Barßelermoor - Gerd Sandstede sitzt mit seiner Frau Elfriede im Gartenstuhl auf der Außenterrasse ihres Gartens in Barßelermoor. Über ihnen ranken unzählige Weintrauben. Ende September stehe die Ernte an, sagt Gerd Sandstede.

Als Winzer wolle er sich nicht bezeichnen, meint der 84-jährige Rentner aus Barßelermoor. Dafür fehle ihm die nötige Ausstattung. „Er ist ein Hobbygärtner“, fügt seine Frau hinzu. Das Interesse für Wein teilen beide.

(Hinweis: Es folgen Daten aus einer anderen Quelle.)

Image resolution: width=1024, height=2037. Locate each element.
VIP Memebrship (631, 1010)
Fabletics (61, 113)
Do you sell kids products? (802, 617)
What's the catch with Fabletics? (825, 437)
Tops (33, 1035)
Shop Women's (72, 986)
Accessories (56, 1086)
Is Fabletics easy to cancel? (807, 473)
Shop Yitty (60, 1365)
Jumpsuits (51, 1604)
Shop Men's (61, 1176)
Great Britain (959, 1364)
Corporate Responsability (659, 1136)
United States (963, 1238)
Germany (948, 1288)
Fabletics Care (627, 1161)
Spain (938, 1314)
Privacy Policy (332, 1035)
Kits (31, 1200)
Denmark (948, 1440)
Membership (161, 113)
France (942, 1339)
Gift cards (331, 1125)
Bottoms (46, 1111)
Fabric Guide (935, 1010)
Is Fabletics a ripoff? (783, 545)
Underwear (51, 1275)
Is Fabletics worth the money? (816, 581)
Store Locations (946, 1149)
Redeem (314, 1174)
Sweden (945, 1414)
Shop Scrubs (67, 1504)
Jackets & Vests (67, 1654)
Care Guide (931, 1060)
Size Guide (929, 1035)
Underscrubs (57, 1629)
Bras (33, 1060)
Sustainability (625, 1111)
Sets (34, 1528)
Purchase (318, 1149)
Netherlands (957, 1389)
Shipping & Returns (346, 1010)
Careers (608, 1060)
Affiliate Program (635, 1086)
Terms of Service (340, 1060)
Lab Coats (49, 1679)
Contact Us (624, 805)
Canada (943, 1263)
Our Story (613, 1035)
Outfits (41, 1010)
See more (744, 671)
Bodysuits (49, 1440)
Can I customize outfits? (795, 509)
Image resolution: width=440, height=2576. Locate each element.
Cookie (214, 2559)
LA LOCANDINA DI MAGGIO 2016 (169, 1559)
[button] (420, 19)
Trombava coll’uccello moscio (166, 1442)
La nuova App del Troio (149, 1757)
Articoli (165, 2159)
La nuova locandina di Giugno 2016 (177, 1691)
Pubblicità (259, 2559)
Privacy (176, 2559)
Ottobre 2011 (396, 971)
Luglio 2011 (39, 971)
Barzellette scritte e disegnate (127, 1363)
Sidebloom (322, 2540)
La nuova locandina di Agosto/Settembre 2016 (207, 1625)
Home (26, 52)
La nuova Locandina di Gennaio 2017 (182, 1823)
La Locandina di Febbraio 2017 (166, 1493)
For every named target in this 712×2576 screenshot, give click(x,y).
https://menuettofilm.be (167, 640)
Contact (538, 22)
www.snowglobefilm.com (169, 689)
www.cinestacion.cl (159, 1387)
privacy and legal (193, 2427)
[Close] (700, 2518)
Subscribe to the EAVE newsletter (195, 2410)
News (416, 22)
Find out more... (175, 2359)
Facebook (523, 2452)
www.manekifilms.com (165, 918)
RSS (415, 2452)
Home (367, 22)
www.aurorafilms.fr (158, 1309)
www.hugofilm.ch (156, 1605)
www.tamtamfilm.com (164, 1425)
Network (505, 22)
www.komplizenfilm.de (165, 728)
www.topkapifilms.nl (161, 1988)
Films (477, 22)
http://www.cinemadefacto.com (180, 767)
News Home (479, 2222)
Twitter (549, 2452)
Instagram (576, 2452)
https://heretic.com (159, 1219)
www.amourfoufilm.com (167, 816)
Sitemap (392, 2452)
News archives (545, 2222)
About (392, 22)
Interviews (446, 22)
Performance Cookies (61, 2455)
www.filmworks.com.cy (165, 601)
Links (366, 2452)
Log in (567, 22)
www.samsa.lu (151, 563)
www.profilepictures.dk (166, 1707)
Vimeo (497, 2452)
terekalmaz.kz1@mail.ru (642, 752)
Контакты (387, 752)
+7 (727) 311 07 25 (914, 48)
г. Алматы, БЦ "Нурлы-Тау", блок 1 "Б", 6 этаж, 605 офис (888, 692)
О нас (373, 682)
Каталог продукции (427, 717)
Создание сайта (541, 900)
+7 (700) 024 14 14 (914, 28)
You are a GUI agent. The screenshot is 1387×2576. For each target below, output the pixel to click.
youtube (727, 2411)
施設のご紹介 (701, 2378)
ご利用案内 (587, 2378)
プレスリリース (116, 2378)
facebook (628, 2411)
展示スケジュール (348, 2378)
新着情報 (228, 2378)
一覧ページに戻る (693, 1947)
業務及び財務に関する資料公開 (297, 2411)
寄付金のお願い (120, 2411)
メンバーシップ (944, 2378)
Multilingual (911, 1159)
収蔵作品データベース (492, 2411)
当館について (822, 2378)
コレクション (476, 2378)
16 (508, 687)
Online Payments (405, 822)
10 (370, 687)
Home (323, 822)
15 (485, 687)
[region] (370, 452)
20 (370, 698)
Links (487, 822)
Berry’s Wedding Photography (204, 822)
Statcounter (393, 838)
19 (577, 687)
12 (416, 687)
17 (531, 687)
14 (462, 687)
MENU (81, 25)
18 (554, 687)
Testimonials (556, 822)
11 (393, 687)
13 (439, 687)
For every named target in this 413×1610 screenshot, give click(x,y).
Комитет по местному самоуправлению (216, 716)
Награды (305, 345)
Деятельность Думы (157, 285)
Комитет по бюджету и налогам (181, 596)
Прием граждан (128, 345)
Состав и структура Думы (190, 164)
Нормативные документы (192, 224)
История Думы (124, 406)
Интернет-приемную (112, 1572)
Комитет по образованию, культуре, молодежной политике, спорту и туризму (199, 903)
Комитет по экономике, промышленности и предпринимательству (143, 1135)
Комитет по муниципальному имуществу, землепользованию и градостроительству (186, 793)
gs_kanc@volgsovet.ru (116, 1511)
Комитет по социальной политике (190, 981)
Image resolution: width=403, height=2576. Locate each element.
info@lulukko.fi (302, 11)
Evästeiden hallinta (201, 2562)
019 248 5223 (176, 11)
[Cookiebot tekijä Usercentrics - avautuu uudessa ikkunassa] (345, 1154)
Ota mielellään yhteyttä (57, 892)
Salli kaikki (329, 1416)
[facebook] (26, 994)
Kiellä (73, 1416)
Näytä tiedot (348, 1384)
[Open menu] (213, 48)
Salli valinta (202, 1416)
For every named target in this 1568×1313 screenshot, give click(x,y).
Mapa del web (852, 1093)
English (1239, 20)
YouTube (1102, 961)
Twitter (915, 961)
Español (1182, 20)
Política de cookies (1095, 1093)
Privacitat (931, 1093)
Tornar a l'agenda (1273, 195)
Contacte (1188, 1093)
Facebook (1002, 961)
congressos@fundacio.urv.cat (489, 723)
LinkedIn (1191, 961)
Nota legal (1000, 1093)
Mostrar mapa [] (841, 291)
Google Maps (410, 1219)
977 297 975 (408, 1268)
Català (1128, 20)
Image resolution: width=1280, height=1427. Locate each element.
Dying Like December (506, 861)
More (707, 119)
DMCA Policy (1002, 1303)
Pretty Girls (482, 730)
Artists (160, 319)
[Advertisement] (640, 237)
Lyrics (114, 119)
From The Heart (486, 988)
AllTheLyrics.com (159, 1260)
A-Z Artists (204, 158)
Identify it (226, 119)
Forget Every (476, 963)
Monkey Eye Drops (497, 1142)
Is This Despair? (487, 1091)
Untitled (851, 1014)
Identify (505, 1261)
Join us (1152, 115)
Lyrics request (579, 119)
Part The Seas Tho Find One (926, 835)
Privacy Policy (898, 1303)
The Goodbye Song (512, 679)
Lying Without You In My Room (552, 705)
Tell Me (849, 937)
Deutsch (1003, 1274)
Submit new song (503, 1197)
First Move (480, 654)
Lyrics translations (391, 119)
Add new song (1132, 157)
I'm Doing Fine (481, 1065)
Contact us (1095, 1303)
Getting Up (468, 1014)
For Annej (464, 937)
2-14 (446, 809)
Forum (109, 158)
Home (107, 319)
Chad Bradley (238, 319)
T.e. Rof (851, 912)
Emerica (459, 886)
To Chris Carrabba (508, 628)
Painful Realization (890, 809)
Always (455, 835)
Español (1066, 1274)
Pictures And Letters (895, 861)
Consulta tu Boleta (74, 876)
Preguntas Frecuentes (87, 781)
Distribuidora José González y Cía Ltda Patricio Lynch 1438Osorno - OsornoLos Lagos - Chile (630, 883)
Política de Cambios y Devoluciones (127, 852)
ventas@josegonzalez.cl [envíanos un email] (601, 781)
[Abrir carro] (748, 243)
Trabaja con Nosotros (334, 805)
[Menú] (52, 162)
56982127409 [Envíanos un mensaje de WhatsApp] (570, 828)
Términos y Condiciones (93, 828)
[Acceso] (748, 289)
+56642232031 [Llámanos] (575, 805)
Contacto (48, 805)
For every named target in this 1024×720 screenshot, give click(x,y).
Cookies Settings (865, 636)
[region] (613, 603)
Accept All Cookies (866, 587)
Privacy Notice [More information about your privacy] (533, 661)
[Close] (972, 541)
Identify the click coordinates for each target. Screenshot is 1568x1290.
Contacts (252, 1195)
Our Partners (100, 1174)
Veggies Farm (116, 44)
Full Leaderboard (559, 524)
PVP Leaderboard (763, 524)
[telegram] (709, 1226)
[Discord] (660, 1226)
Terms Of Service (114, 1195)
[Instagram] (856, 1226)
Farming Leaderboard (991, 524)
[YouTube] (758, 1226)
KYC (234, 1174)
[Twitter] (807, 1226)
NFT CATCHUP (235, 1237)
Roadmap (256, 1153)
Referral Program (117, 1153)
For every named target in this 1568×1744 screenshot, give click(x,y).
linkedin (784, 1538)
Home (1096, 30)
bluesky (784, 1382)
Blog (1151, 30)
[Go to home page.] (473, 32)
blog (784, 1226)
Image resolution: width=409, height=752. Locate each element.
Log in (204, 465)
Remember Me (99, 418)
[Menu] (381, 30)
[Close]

Angefangen habe alles vor gut 30 Jahren aus einer Not heraus, erinnert sich Gerd Sandstede. „Es war immer sehr heiß unter der Terrasse“, sagt er. Dem Ehepaar fehlte ein passender Sonnenschutz und es habe nach einer entsprechenden Lösung gesucht. Während einer Konzertreise an der Mosel habe der Ehrenvorsitzende und Gründer des Barßeler Shanty-Chores dann durch Zufall bei einem Besuch in einem Weinlokal eine mit Weinreben umwachsene Terrasse entdeckt, die ihn begeisterte.

Ihre Tochter Romy habe sie schließlich mit einer Weinrebe überrascht, erzählt das Ehepaar. Gerd Sandstede pflanzte den gut einen halben Meter großen Stamm im Garten an. „Ich dachte damals, dass es nie was werden wird“, meint Elfriede Sandstede und schmunzelt. Doch es sollte anders kommen.

Heute sind die Triebe gut 25 Meter lang und schlängeln sich quer über das Kunststoffdach der Außenterrasse. Eine gute Traube müsse „richtig dick und grün sein“, erklärt Gerd Sandstede. „Wichtig ist viel Sonne und Wärme.“ Auf dem sauren Moorboden wachse der Wein gut, sagt er. „Es macht mir einfach Spaß“, beschreibt Gerd Sandstede seine Freude am Weinanbau.


Gemeinsam mit seinem guten Freund Peter Köpf, ebenfalls Mitglied des Shanty-Chores, erntet der 84-Jährige die Trauben. Gerd Sandstedes Freund verarbeite dann für ihn die Trauben zu Weißwein. Der Wein sei neben dem Gesang zu einem Hobby geworden, erzählt Gerd Sandstede.

„Vor zwei Jahren hatten wir 70 Liter Wein“, sagt er. Es habe auch schon ein Jahr gegeben, in denen 120 Liter zusammengekommen waren. „Der Wein schmeckt lecker“. Ebenso wie die Trauben, sagt auch seine Frau Elfriede. Der Wein sei lieblich „und sieht richtig golden aus“, meint Gerd Sandstede und holt eine Flasche aus dem Keller.

Passend zur Moorlandschaft habe er seinem Wein den Namen „Moor-Rebe Gold“ gegeben. Zwar seien sie beide seit 43 Jahren im Weinclub Barßel, sagt Elfriede Sandstede. Doch viel Wein trinke das Ehepaar selbst eher nicht.

Vermarkten wolle er den Wein aus seinem Garten nicht, meint Gerd Sandstede. Vielmehr freue es ihn, wenn Bekannten und Freunden der Wein schmecke. „Natürlich ist man da schon stolz“, meint der 84-Jährige.